Let $$e \in {\mathbb {R}}^k$$ denote the vector of all ones. Then

\begin{aligned} \mathrm {diag} (AL) e^T - AL= ( \langle g_i , {\bar{x}}_i - {\bar{x}}_j \rangle )_{i,j=1}^k, \end{aligned}

where $$\mathrm {diag}(.)$$ denotes the diagonal of its matrix argument, holds true. Hence

\begin{aligned} \mathrm {diag} (AL) e^T +e \ \mathrm {diag} (AL)^T - AL -L^T A= ( \langle g_i-g_j , {\bar{x}}_i - {\bar{x}}_j \rangle )_{i,j=1}^k \end{aligned}

and

\begin{aligned} b e^T + AL= & {} ( \langle g_i , {\bar{x}}_j - x_* \rangle )_{i,j=1}^k,\\ \mathrm {diag} (A) e^T + e \ \mathrm {diag}(A)^T -2 A= & {} (\Vert g_i-g_j \Vert ^2)_{i,j=1}^k. \end{aligned}

The firm nonexpansiveness inequalities $$\Vert g_i- g_j \Vert ^2 \le \langle g_i-g_j , {\bar{x}}_i-{\bar{x}}_j \rangle$$ are equivalent to the component-wise inequality

\begin{aligned} \mathrm {diag} (A) e^T + e \ \mathrm {diag}(A)^T -2 A\le & {} \mathrm {diag} (AL) e^T +e \ \mathrm {diag} (AL)^T \nonumber \\&- AL -L^T A. \end{aligned}
(15)

Note that only $$\tfrac{k^2-k}{2}$$ of these componentwise inequalities are non redundant. From

$$g_*:=g(x_*)=0$$ we obtain another k inequalities, i.e. $$\Vert g_i \Vert ^2 \le \langle g_i , {\bar{x}}_i-x_* \rangle$$, which translate to

\begin{aligned} \mathrm {diag}(A) \le b + \mathrm {diag}(AL). \end{aligned}
(16)

Supplied data:
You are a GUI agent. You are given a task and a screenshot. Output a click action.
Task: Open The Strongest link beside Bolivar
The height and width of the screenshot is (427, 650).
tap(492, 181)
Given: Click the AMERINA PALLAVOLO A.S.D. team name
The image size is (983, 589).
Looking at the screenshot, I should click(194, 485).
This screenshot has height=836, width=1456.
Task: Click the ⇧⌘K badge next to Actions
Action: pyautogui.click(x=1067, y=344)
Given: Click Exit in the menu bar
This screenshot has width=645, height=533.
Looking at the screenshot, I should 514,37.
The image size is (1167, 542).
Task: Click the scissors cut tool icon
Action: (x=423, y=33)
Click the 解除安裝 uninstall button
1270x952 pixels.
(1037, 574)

Task goal:
Please reproduce the passage on firm nonexpansiveness inequalities above in full, character for character.

The answer:
Let $$e \in {\mathbb {R}}^k$$ denote the vector of all ones. Then

\begin{aligned} \mathrm {diag} (AL) e^T - AL= ( \langle g_i , {\bar{x}}_i - {\bar{x}}_j \rangle )_{i,j=1}^k, \end{aligned}

where $$\mathrm {diag}(.)$$ denotes the diagonal of its matrix argument, holds true. Hence

\begin{aligned} \mathrm {diag} (AL) e^T +e \ \mathrm {diag} (AL)^T - AL -L^T A= ( \langle g_i-g_j , {\bar{x}}_i - {\bar{x}}_j \rangle )_{i,j=1}^k \end{aligned}

and

\begin{aligned} b e^T + AL= & {} ( \langle g_i , {\bar{x}}_j - x_* \rangle )_{i,j=1}^k,\\ \mathrm {diag} (A) e^T + e \ \mathrm {diag}(A)^T -2 A= & {} (\Vert g_i-g_j \Vert ^2)_{i,j=1}^k. \end{aligned}

The firm nonexpansiveness inequalities $$\Vert g_i- g_j \Vert ^2 \le \langle g_i-g_j , {\bar{x}}_i-{\bar{x}}_j \rangle$$ are equivalent to the component-wise inequality

\begin{aligned} \mathrm {diag} (A) e^T + e \ \mathrm {diag}(A)^T -2 A\le & {} \mathrm {diag} (AL) e^T +e \ \mathrm {diag} (AL)^T \nonumber \\&- AL -L^T A. \end{aligned}
(15)

Note that only $$\tfrac{k^2-k}{2}$$ of these componentwise inequalities are non redundant. From

$$g_*:=g(x_*)=0$$ we obtain another k inequalities, i.e. $$\Vert g_i \Vert ^2 \le \langle g_i , {\bar{x}}_i-x_* \rangle$$, which translate to

\begin{aligned} \mathrm {diag}(A) \le b + \mathrm {diag}(AL). \end{aligned}
(16)